- [Source passage]
Thus, ended the great dump truck experiment. Eventually, girl-less and bruised, I finished my last beer, climbed in the old dumper, put the axle in Low to keep the speed down to match my impaired reflexes, and guided the waddling, farting old beast back home.
As It Stands
Many years later I told my Mom of the incident, one in a series of things that I revealed to the folks after enough years had passed that they would hopefully find the stories amusing rather than enraging. I had generally been surprised to find out how much they already knew of my escapades, but that one they weren’t too sure of, although Mom remembered one time when they came back from a weekend in town when Dad swore the dump truck wasn’t quite where he left it.
Nowadays I’m a much more settled sort of fellow, and a phrase like “hold my beer and watch this” will only pass my lips in jest. Then again, there’s the time I crossed a flooded Arizona creek in the middle of the night in my old Bronco by hitting the stream at about sixty miles per hour and skipping the truck like a rock across the water…
…but that’s a story for another time.
It’s well known that teenage boys are driven by testosterone – LIES. in the very first paragraph. hormones have no effect on behavior. I read it in The Guardian.
Nice read. Man, I lived a sheltered youth.
I guess it’s a good thing no girls were impressed. One that was, could made you a daddy at eighteen, I think.
nonsense. Animal loved women but he denied them his essence
You didn’t miss it by much. I was twenty.
Great stories, Animal!
The dynamite one made me smile. A couple of buddies came back from camp one year with a couple sticks of dynamite, not sweating as badly as yours, but definitely on the way. Being the bright young T-sacs that we were, we attempted to make out own fireworks. Happily, nothing else happened.
There are times when I am truly shocked to be here, 52 years old and pretty much intact. I could write a book about our car-related stupidity.
*shakes head*
Thanks for the laughs, man.
When I was about 11 a friend and I found a box of 12 gauge shells in his Dad’s garage and tried to set one off by hitting it with a sledge on the garage floor. That failed, so we cut several open and made patterns on the floor with the powder then lit it to see what would happen. He got grounded for a month, but he didn’t rat me out so I escaped unscathed except for the nasty burn on my thumb.
I found a piece of rusted iron once…
Used thusly?

- [Challenge A] Copy the dump truck story between "It’s well known" and "nothing else happened.", inclusive, renaming every "dynamite" to "gunpowder".
- [Challenge B] Write what comes next in the dump truck story, picking up after its final line.

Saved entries
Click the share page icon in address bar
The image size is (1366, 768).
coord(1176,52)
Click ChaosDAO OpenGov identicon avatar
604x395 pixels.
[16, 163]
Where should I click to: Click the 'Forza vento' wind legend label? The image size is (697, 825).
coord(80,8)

--

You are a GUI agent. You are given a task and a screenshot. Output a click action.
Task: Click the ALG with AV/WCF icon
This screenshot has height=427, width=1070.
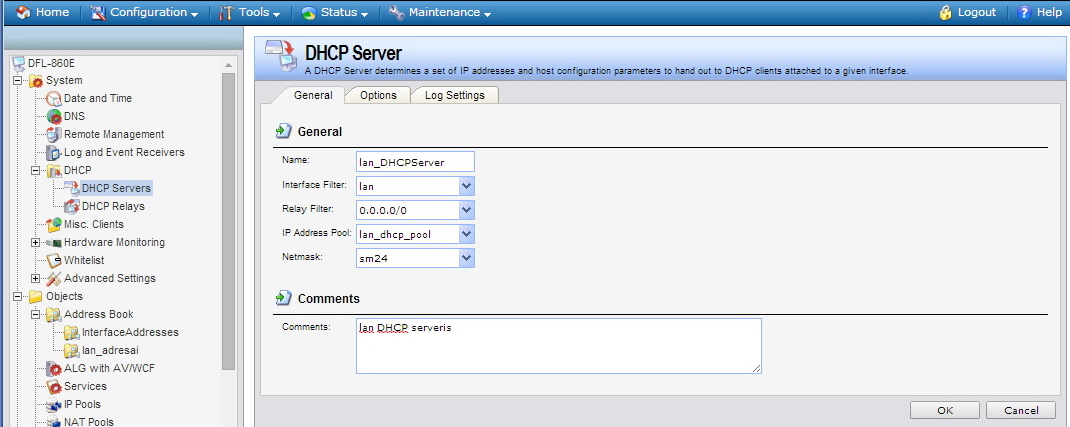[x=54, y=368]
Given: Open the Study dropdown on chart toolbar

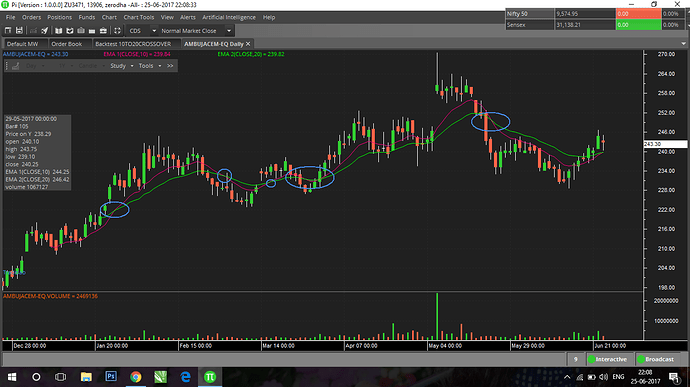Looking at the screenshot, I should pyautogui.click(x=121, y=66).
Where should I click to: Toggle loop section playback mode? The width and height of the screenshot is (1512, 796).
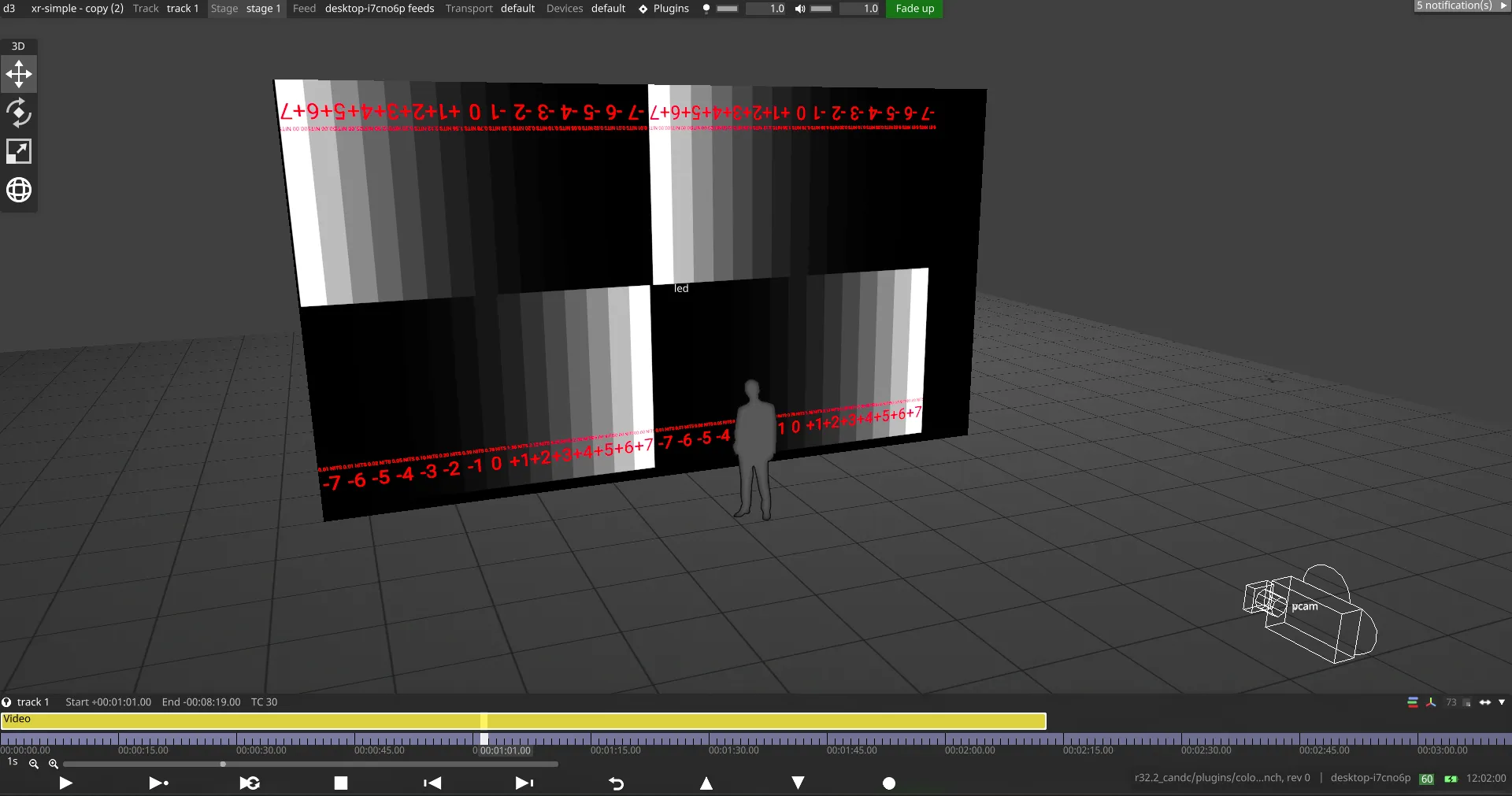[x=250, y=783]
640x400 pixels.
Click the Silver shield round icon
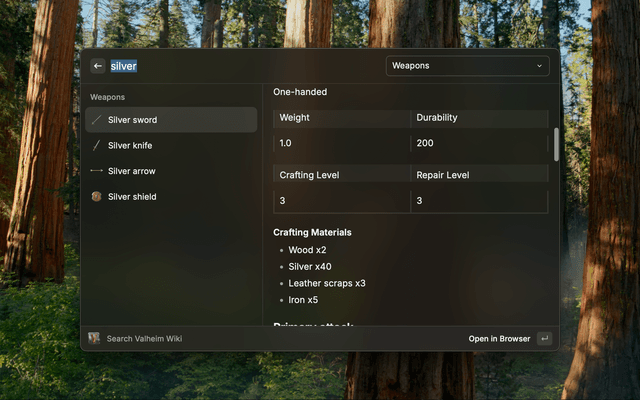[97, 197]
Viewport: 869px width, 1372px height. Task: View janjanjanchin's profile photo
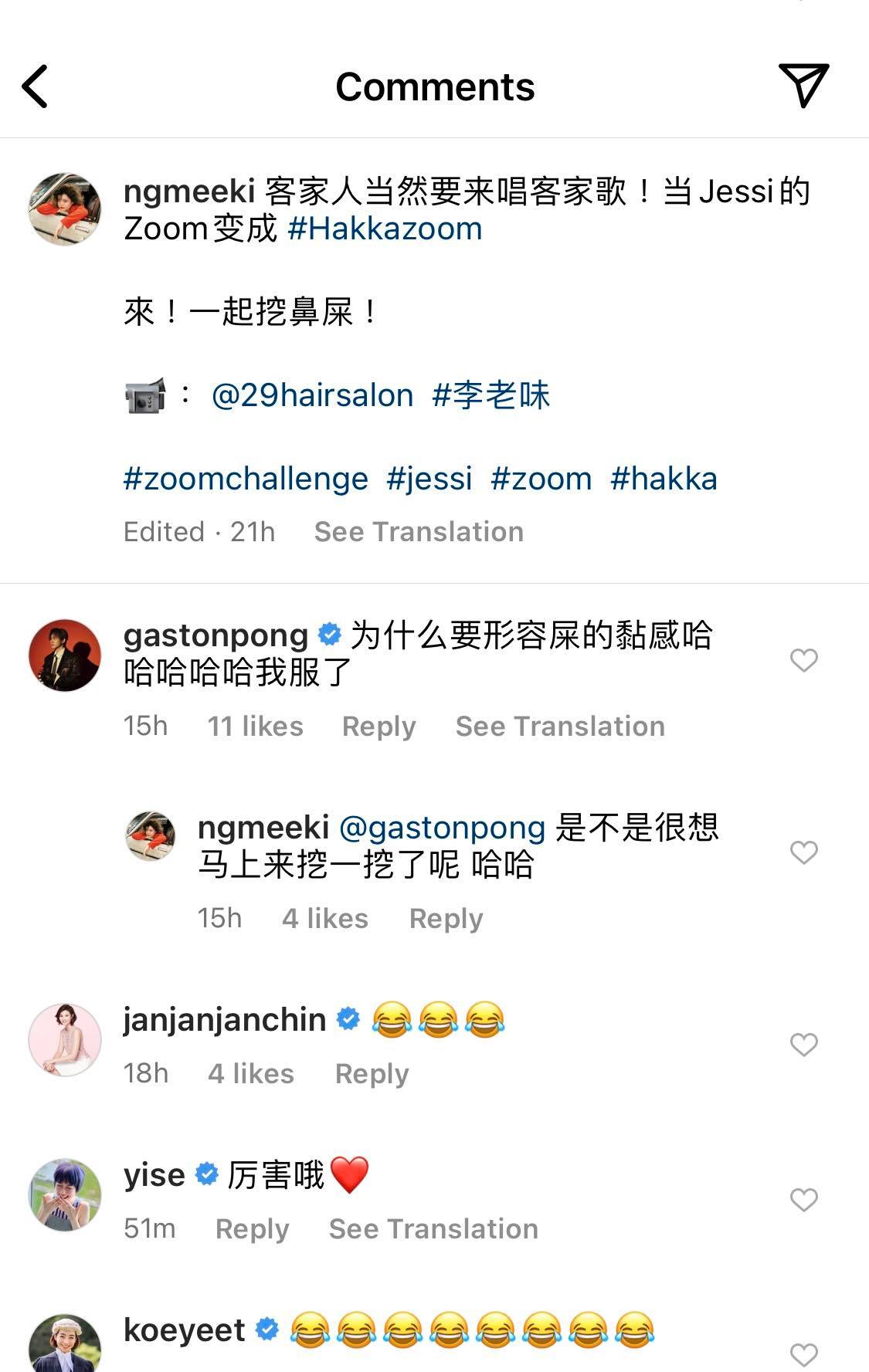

- [Right answer A]
It’s well known that teenage boys are driven by testosterone – LIES. in the very first paragraph. hormones have no effect on behavior. I read it in The Guardian.
Nice read. Man, I lived a sheltered youth.
I guess it’s a good thing no girls were impressed. One that was, could made you a daddy at eighteen, I think.
nonsense. Animal loved women but he denied them his essence
You didn’t miss it by much. I was twenty.
Great stories, Animal!
The gunpowder one made me smile. A couple of buddies came back from camp one year with a couple sticks of gunpowder, not sweating as badly as yours, but definitely on the way. Being the bright young T-sacs that we were, we attempted to make out own fireworks. Happily, nothing else happened.

- [Right answer B]
In about the third grade, I found a shotgun shell at my grandpa’s house. He had a lupara. So, I took it to school and showed it to some kids. One of them wanted to try and set it off, so he took it all the way to the back of the field, where there was a sandy spot (the school was 1 block from the beach) and he buried it exposing just the primer and built a tiny fire on it. The janitor saw the smoke and came running. He stamped it out and found the shotgun shell. We were trying to tell him not to stamp on it, but he wasn’t gonna listen to us. Got in some trouble for that one.
We used to pry the shells open, empty the shot, tape a marble to the primer end, throw them high into the air, laugh like idiots when they hit the pavement.
BANG!
That’s a good friend.
“There are times when I am truly shocked to be here, 52 years old and pretty much intact. ”
Me too.
A 1970 Oldsmobile Gutless Cutlass will make it across a 100 yard soybean field given enough speed at the start. It would be wise, though, to not leave a mud trail all the way back to your house. It would be even wiser to not talk back to the angry farmer who tracked you all the way back to your house.
Surfing on top of a 1978 Ford Pinto station wagon on a “minimum maintenance road” driven by your best friend who you just taught to drive a manual transmission? Wicked smahrt.
Driving through the soccer goals (no nets)
Driving around Leech Lake without using your hands.
We might be brothers.
Add motorcycles, lots of police interaction and zero parental input and you have my youthhood. Emphasis on hood.
Momma dint allow no motorcycles (or guns).
Those came later.
I still claim to temporarily lose 20 IQ points anytime I swing a leg over a motorcycle.
We drove around in a Ford Maverick with no windshield for a few months. Only got two tickets in that thing. Very windy.
We were just driving some trails on a friend’s property in a Jeep a couple years ago. We started having people grab the roof rack and ride on the back. We finally stopped after my buddy fell off . . . He decided he was in his 30s and his 3 kids might like it if he didn’t die.
Thanks Animal.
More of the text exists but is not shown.